> ENTRIES PROVIDED
====================

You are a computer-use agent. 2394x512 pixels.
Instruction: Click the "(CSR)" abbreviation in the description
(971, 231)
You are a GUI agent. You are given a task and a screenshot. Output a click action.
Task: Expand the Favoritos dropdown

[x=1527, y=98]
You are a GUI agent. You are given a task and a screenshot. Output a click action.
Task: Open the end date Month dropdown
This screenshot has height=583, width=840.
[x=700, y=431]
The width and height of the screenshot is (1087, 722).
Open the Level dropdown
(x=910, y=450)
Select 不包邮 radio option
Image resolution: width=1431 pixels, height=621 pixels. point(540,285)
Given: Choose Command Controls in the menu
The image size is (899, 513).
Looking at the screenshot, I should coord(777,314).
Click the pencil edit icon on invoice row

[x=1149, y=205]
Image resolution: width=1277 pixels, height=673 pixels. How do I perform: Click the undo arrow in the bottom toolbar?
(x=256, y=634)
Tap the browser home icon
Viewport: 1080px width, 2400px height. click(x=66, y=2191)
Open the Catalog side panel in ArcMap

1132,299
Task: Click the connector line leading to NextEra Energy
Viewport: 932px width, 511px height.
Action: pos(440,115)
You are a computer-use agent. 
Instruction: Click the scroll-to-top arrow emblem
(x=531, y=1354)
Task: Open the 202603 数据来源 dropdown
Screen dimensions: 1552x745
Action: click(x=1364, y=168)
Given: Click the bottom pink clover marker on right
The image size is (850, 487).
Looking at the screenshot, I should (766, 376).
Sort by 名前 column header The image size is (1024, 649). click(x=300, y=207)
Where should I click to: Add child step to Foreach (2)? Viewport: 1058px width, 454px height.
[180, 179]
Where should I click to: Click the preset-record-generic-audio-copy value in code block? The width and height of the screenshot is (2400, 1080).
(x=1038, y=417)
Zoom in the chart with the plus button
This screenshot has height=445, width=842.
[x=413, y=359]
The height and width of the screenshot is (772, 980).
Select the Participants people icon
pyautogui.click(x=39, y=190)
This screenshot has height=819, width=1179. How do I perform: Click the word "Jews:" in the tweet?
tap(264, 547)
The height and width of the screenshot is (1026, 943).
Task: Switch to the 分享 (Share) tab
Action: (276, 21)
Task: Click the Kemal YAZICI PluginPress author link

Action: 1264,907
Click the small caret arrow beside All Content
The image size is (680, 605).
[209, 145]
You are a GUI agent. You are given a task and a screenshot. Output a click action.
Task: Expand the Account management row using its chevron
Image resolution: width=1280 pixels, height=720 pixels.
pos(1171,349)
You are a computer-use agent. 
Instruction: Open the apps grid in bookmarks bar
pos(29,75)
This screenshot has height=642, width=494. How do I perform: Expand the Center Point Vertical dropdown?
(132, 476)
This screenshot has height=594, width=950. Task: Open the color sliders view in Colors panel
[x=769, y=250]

====================

From the first line to the last, print the listing above exactly.

You are a computer-use agent. 2394x512 pixels.
Instruction: Click the "(CSR)" abbreviation in the description
(971, 231)
You are a GUI agent. You are given a task and a screenshot. Output a click action.
Task: Expand the Favoritos dropdown

[x=1527, y=98]
You are a GUI agent. You are given a task and a screenshot. Output a click action.
Task: Open the end date Month dropdown
This screenshot has height=583, width=840.
[x=700, y=431]
The width and height of the screenshot is (1087, 722).
Open the Level dropdown
(x=910, y=450)
Select 不包邮 radio option
Image resolution: width=1431 pixels, height=621 pixels. point(540,285)
Given: Choose Command Controls in the menu
The image size is (899, 513).
Looking at the screenshot, I should coord(777,314).
Click the pencil edit icon on invoice row

[x=1149, y=205]
Image resolution: width=1277 pixels, height=673 pixels. How do I perform: Click the undo arrow in the bottom toolbar?
(x=256, y=634)
Tap the browser home icon
Viewport: 1080px width, 2400px height. click(x=66, y=2191)
Open the Catalog side panel in ArcMap

1132,299
Task: Click the connector line leading to NextEra Energy
Viewport: 932px width, 511px height.
Action: pos(440,115)
You are a computer-use agent. 
Instruction: Click the scroll-to-top arrow emblem
(x=531, y=1354)
Task: Open the 202603 数据来源 dropdown
Screen dimensions: 1552x745
Action: click(x=1364, y=168)
Given: Click the bottom pink clover marker on right
The image size is (850, 487).
Looking at the screenshot, I should (766, 376).
Sort by 名前 column header The image size is (1024, 649). click(x=300, y=207)
Where should I click to: Add child step to Foreach (2)? Viewport: 1058px width, 454px height.
[180, 179]
Where should I click to: Click the preset-record-generic-audio-copy value in code block? The width and height of the screenshot is (2400, 1080).
(x=1038, y=417)
Zoom in the chart with the plus button
This screenshot has height=445, width=842.
[x=413, y=359]
The height and width of the screenshot is (772, 980).
Select the Participants people icon
pyautogui.click(x=39, y=190)
This screenshot has height=819, width=1179. How do I perform: Click the word "Jews:" in the tweet?
tap(264, 547)
The height and width of the screenshot is (1026, 943).
Task: Switch to the 分享 (Share) tab
Action: (276, 21)
Task: Click the Kemal YAZICI PluginPress author link

Action: 1264,907
Click the small caret arrow beside All Content
The image size is (680, 605).
[209, 145]
You are a GUI agent. You are given a task and a screenshot. Output a click action.
Task: Expand the Account management row using its chevron
Image resolution: width=1280 pixels, height=720 pixels.
pos(1171,349)
You are a computer-use agent. 
Instruction: Open the apps grid in bookmarks bar
pos(29,75)
This screenshot has height=642, width=494. How do I perform: Expand the Center Point Vertical dropdown?
(132, 476)
This screenshot has height=594, width=950. Task: Open the color sliders view in Colors panel
[x=769, y=250]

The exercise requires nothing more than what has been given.